All you can do is step back in time
CAMP DAZE
2005/95m
“The only way out is death.”
A.k.a. Camp Slaughter (DVD)
Director: Alex Pucci / Writers: Alex Pucci & Draven Gonzalez / Cast: Anika McFall, Joanna Suhl, Matt Dallas, Eric McIntire, Jon Fleming, Kyle Lupo, Miles Davis, Bethany Taylor, Ashley Gomes, Jessica Sonneborn, Jim Marlowe.
Body Count: 45+
Direlogue: “Backwoods…scary noises… Haven’t you heard of Jason?”
Idea. Excellent. Setting. Perfect. Costumes. Authentic. Execution. Uhh… Can I grab a hall pass?
On paper – or indeed the webpage – Camp Daze reads flawlessly: a quartet of teenagers driving to Maine find themselves stranded at kooky Camp Haiwatha, which is stranded in the summer of 1981, perpetually reliving the night when a psychopathic killer went on a bloody rampage. Fucking awesome.
As an homage to a certain groundbreaking summer camp slasher film, complete with a block-like title card smashing through a pain of glass before it was renamed Camp Slaughter for DVD, mixed with a Groundhog Day riff, this takes some amusing pot-shots at the most famous franchise in slasherama but ultimately chokes on its shoestring budget, which make it look unwatchably cheap and badly made. Y’know, worse than the films it apes.

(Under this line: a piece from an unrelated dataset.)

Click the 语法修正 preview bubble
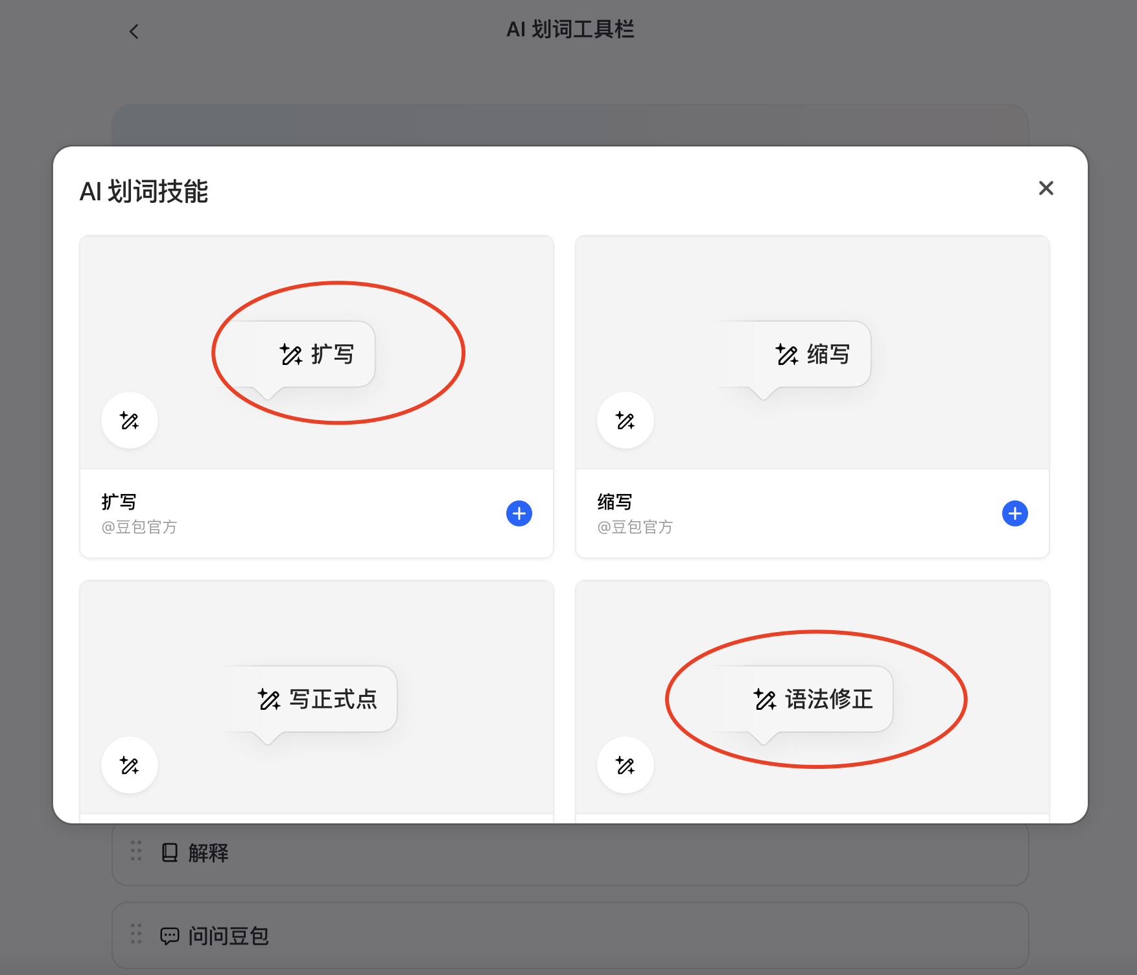Viewport: 1137px width, 975px height. [x=813, y=699]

Most of the film’s problems lie in the visual: careless edits and amateurish gore effects work don’t pack a punch and appear odd under the impressive orchestral score. Slot this in next to terrible acting and poorly conceived characters who suck the fun out of it all, with no real central figure to root for. The eventual sole survivor, Jen, is the sassy black girl who says ‘fuck’ a lot and keeps bringing up Jason, much to the confusion of the camp counsellors.
Even with the strange, not-quite-sure homoerotic undertones and a ballistic body count – possibly a sign of a poorly thought out script – nothing stands out and the obnoxious twist ending just induces rage at the laziness of the plot.

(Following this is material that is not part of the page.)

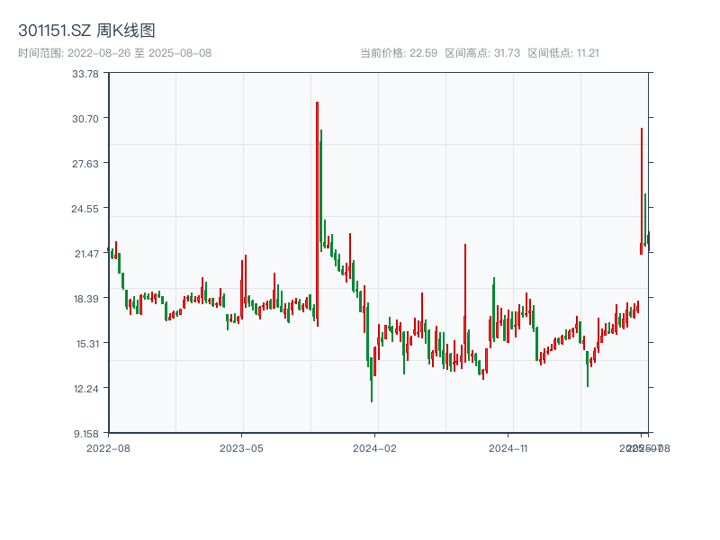Click the 2024-02 x-axis date label
This screenshot has width=720, height=540.
[375, 447]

With a better collection of actors and shot with more care, this could’ve been a minor classic but it’s destined to become just one more post-millennial DTV slasher film that claimed it was recapturing the old school methods but failed miserably.
Blurb-of-interest: Jessica Sonneborn returned to camp in Bloody Bloody Bible Camp; director Pucci and actors Fleming and Taylor all contributed to Frat House Massacre.